Penentuan siapa yang bisa menjadi pekerja tidak pernah menjadi masalah
bagi pemilik usaha. Para pekerja yang berasal dari satu Desa terjadi secara tidak
sengaja, hal tersebut terjadi begitu saja. Sepertinya hal tersebut berawal dari
banyaknya warga Pegajahan Dusun II yang memiliki usaha produksi mie rajang,
masyarakat setempat mau tidak mau terbiasa melihat dan membantu pekerjaan,
dengan hal tersebut mereka mahir untuk bisa melakukan pekerjaan seputar
produksi mie rajang.
Selain itu pemilik usaha mengaku tidak pernah kekurangan dengan pekerja
yang ada disekitar mereka, mereka dapat menyelesaikan proses produksi dengan
pekerja yang tersedia di Desa. Mereka beranggapan bahwa apabila mereka bisa
mempekerjakan orang yang ada di dekat mereka akan lebih baik daripada
mempekerjakan orang yang jauh dari mereka. Kemudahan yang diperoleh dengan
pekerja yang berasal dari satu Desa yaitu tidak perlu susah mendatangi pekerja,
kalau dekat bisa langsung berjalan kaki saja.
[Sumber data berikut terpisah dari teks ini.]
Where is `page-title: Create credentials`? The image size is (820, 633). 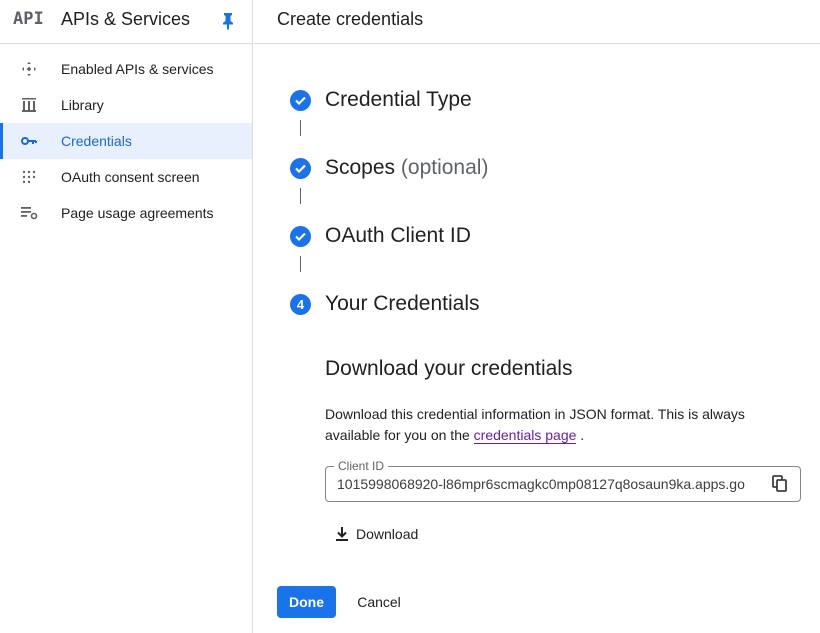 page-title: Create credentials is located at coordinates (350, 19).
Selain itu mereka mengatakan kalau
pekerja yang satu Desa mereka akan cepat datang dan kalau mereka ingin pulang
untuk mengurus sesuatu tidak menjadi masalah karena tidak jauh.
Hal tersebut seperti yang dikatakan oleh Buk Lasmiem seperti berikut ini:

57
Universitas Sumatera Utara

“Untuk apa mengambil pekerja dari luar Desa, kalau orang yang
kerja dari sini sudah mencukupi, lagian mereka juga tidak tau
bagaimana cara kerjanya, malah merepotkan nantinya”
Konsep pemilihan pekerja yang seDesa yang diungkapkan oleh Buk
Lasmiem sepertinya juga berlaku bagi Buk Santi yang mengatakan bahwa akan
merepotkan kalau mencari pekerja yang di luar Desa apabila ada pekerja yang ada
di Desa. Buk Santi mengatakan bahwa orang yang bekerja dengannya sudah
bekerja dengan baik dan juga telah bekerja sama dengannya dalam waktu yang
lama. Sampai saat ini Buk Santi tidak ingin mengganti pekerja yang telah bekerja
dengannya sampai pekerja tersebut yang mengundurkan diri.